### WHAT IS REQUIRED
Reproduce the listing below word for word, starting at its first line and ending at the line that contains "I will 70,188.".

### RECORDS FOR PROCESSING
begin

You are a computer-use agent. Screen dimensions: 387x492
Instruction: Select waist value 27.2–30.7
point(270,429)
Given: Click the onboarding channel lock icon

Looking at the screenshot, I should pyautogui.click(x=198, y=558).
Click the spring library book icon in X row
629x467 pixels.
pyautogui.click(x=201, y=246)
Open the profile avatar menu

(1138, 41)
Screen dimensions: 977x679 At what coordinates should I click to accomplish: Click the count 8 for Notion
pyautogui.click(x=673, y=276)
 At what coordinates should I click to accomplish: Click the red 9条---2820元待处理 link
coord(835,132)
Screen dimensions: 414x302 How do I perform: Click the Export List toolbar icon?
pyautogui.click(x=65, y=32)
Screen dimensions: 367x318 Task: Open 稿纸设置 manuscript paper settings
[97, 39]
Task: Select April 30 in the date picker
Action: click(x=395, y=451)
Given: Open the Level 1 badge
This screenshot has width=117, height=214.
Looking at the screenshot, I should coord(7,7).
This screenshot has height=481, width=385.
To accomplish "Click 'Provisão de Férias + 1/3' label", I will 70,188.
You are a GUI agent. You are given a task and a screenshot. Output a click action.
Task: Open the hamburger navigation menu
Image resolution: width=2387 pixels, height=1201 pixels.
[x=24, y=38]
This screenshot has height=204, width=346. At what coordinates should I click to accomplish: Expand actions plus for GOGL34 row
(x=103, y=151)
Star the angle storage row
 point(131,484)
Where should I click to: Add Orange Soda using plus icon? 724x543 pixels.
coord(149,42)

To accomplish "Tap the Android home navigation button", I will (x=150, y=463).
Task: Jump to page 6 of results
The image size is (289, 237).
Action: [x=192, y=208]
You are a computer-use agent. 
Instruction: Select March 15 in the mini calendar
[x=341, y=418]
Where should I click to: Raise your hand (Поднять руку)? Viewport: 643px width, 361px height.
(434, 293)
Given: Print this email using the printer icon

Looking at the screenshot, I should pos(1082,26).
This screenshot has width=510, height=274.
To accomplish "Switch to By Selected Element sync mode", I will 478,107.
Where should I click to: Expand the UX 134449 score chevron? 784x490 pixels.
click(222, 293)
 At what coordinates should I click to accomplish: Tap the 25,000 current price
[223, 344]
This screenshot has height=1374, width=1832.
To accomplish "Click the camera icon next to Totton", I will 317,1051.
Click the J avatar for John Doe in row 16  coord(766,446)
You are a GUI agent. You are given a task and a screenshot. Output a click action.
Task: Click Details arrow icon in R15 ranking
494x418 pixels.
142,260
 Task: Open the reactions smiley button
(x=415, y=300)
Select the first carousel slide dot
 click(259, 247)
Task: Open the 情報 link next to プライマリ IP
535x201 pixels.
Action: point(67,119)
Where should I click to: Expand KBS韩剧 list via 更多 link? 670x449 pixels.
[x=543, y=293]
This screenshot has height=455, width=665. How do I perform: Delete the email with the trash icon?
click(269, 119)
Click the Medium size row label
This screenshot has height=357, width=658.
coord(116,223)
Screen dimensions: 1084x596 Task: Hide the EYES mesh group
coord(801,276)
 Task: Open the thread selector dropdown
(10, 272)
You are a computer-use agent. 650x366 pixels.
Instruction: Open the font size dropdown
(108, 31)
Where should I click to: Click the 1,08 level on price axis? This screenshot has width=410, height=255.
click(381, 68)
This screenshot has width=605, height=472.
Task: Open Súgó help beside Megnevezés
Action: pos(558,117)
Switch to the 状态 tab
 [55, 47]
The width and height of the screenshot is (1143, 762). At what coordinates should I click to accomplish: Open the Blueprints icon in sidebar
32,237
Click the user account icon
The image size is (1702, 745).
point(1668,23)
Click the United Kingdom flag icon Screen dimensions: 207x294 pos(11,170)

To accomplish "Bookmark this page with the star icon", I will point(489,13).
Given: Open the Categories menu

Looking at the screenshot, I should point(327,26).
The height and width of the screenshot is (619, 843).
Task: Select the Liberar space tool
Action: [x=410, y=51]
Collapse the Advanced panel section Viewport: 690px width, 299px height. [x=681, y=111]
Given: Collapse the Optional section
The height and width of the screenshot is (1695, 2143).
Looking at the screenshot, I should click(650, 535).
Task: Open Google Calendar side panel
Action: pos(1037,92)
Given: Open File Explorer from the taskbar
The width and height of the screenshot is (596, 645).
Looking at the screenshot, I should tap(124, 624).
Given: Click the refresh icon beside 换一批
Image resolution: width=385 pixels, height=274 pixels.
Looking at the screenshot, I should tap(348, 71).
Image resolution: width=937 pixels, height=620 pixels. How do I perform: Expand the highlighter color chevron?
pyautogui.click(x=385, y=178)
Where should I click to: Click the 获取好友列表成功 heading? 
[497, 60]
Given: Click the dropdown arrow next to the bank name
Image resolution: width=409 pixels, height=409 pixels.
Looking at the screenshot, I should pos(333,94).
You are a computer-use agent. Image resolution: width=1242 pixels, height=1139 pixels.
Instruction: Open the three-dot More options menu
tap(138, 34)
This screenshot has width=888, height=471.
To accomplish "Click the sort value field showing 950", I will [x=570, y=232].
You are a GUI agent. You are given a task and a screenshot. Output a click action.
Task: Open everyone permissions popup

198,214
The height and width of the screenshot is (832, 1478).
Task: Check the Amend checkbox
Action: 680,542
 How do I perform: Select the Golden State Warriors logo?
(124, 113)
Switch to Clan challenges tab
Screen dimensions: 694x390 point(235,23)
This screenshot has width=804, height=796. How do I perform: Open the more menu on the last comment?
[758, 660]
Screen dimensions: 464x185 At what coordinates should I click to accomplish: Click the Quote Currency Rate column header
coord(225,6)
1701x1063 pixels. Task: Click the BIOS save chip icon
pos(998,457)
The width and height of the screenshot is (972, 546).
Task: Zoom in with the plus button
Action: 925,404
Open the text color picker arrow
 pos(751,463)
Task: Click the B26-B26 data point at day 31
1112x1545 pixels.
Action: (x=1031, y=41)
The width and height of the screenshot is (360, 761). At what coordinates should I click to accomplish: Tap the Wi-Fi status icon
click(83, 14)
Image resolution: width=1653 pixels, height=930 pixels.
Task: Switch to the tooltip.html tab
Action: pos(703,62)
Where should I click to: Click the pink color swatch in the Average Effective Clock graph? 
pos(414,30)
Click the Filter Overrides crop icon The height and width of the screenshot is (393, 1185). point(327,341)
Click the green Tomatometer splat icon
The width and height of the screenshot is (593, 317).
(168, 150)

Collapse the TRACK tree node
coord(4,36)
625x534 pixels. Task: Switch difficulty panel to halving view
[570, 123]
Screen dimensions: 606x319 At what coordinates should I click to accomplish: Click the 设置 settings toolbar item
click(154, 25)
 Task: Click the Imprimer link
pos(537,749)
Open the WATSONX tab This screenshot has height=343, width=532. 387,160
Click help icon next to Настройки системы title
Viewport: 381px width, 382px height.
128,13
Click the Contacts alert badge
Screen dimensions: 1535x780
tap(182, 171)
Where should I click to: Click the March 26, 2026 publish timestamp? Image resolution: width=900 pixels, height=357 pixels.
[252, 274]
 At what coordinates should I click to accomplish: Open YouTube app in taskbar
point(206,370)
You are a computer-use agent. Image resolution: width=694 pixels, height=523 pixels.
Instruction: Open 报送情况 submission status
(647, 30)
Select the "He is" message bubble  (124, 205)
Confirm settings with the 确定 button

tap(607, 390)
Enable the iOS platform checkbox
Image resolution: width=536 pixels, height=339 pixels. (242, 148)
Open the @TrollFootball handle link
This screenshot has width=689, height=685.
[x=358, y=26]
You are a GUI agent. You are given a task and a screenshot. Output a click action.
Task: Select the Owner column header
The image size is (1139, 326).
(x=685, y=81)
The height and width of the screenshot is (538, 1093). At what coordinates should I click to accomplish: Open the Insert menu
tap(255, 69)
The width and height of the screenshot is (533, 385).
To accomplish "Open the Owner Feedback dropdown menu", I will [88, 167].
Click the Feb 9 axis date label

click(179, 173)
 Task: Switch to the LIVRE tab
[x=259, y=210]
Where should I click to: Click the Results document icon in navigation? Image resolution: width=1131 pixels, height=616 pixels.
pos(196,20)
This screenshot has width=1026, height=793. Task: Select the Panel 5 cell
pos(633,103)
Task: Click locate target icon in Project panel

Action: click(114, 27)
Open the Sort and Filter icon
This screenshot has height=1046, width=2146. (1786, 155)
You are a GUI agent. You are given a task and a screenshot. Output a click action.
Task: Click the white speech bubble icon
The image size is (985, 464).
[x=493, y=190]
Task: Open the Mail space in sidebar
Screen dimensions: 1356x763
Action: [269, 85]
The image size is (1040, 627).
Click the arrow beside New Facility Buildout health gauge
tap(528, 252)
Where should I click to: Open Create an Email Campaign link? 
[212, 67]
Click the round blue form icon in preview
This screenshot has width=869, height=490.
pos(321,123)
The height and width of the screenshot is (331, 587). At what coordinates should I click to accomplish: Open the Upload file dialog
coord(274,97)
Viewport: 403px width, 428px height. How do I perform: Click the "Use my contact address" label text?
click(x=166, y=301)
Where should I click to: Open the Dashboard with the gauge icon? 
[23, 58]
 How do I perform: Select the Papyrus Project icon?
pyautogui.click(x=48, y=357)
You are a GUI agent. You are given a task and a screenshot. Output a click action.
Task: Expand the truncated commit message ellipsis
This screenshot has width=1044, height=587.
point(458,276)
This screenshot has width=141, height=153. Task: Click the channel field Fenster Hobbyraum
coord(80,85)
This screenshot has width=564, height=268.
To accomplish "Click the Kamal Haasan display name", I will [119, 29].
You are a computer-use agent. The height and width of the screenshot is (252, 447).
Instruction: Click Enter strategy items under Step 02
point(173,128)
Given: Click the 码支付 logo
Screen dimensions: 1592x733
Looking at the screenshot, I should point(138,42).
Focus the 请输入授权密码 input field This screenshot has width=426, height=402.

end

### EXPECTED OUTPUT
You are a computer-use agent. Screen dimensions: 387x492
Instruction: Select waist value 27.2–30.7
point(270,429)
Given: Click the onboarding channel lock icon

Looking at the screenshot, I should pyautogui.click(x=198, y=558).
Click the spring library book icon in X row
629x467 pixels.
pyautogui.click(x=201, y=246)
Open the profile avatar menu

(1138, 41)
Screen dimensions: 977x679 At what coordinates should I click to accomplish: Click the count 8 for Notion
pyautogui.click(x=673, y=276)
 At what coordinates should I click to accomplish: Click the red 9条---2820元待处理 link
coord(835,132)
Screen dimensions: 414x302 How do I perform: Click the Export List toolbar icon?
pyautogui.click(x=65, y=32)
Screen dimensions: 367x318 Task: Open 稿纸设置 manuscript paper settings
[97, 39]
Task: Select April 30 in the date picker
Action: click(x=395, y=451)
Given: Open the Level 1 badge
This screenshot has width=117, height=214.
Looking at the screenshot, I should coord(7,7).
This screenshot has height=481, width=385.
To accomplish "Click 'Provisão de Férias + 1/3' label", I will 70,188.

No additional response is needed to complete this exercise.